*TEXT PROVIDED*
15.12 Why Did We Delay the ASA? A Review of Aspirin Timing in Patients with BCVI and Stroke

V.E. Wagner1, V. Arientyl1, A. De Leon Castro3, M. Garcia-Toca1, E. Caddell3, J. Nguyen2, S. Todd3, J.D. Sciarretta1  1Emory University School of Medicine, Surgery, Atlanta, GA, USA 2Morehouse School of Medicine, Surgery, Atlanta, GEORGIA, USA 3Grady Memorial Hospital, Trauma/Acute Care Surgery, Atlanta, GEORGIA, USA

Introduction:  Though blunt cerebrovascular injury (BCVI) may be uncommon, its sequela can be highly morbid and life-altering. Current BCVI management recommendations suggest treatment of BCVI, regardless of grade, with aspirin (ASA) or anticoagulation (AC), though dosing may vary between institutions. We sought to evaluate ASA/AC timing in patients with who developed stroke after BCVI at a large level 1 trauma center.

Methods:  A retrospective cohort review from 01/2016 to 12/2023 was performed and patients who developed a stroke in the setting of BCVI were included. Demographics, injury location and grade, presence of stroke, hospitalization details, and ASA/AC timing were collected.

Results: 934 patients were found to have BCVI and of these, 35 developed a stroke. They were predominantly male with a median (IQR) age of 41 (29.5 – 61.5) and a median ISS of 30 (26-43). Median AIS Head was 4 (3-5) and median AIS Neck was 3 (3-4). There were 31 carotid artery injuries (8 bilateral), and 28 vertebral artery injuries (5 bilateral). Four were multi-segmental injuries. Seven patients had a single isolated vertebral BCVI and 8 patients had a single isolated carotid BCVI. The breakdown of injury grades were 18 grade I, 15 grade II, 6 grade III, 20 grade IV, and 0 grade V. Fifty-four percent of patients had 2 or more BCVI. Twenty-two patients did not receive ASA/AC before their stroke diagnosis. Of these 22 patients, 5 had ASA/AC held per the request of consulting services due to pending OR. Five patients had evolving intracranial hemorrhage that precluded ASA/AC. Two patients should have received a CTA Neck on admission based on injury patterns but did not until they developed symptoms of a stroke. Four patients did not meet criteria for CTA on initial trauma scans due to their injury pattern while 4 patients presented with stroke symptoms. One patient’s ASA/AC was held for ongoing intrabdominal bleeding and 1 patient did not receive ASA due to a missed recommendation. The remaining 13 patients received ASA/AC before the diagnosis of stroke either upon diagnosis of BCVI (9 patients) or as soon as clinically stable (4 patients). Median hospital and ICU LOS of stay were 23 (13-59) and 17 (11-25) days respectively. Median number of ventilator days were 17 (11-24). 32% of patients were discharged home while 40% were discharged to a rehab facility, 4% to a LTACH, and 16% to a SNF. Eight percent were discharged to hospice and overall mortality was 28.6%.

*SOURCE DATA*
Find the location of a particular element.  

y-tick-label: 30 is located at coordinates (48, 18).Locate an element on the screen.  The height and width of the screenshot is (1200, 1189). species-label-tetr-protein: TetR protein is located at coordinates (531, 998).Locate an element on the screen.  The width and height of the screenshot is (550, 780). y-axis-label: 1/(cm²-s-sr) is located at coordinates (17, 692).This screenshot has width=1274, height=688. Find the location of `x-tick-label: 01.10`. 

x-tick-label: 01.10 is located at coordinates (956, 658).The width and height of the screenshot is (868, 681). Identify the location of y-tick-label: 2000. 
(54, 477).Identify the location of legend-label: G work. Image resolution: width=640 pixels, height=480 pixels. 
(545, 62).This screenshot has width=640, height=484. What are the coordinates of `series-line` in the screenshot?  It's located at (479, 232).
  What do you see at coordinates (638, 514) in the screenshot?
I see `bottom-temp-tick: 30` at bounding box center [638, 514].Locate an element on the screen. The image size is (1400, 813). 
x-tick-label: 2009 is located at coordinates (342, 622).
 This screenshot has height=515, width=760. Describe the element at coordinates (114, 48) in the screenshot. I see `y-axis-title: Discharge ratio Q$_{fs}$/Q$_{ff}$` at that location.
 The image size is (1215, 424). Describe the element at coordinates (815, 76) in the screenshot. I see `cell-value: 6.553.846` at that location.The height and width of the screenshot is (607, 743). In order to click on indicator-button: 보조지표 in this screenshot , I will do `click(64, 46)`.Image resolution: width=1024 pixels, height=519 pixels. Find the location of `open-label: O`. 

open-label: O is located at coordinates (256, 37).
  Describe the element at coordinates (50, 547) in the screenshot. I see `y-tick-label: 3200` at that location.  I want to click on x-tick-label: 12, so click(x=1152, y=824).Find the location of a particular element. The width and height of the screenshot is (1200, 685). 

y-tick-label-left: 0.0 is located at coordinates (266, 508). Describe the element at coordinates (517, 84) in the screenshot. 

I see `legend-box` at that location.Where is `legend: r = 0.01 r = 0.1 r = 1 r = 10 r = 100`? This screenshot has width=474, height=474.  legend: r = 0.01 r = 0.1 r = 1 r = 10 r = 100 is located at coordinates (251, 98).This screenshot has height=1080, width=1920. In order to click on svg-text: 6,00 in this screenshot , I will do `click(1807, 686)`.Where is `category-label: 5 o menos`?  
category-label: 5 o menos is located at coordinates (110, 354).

*TO DO*
Please state how many of the 934 patients with BCVI developed a stroke, according to the abstract on aspirin timing.

*WORKED SOLUTION*
35 patients developed a stroke.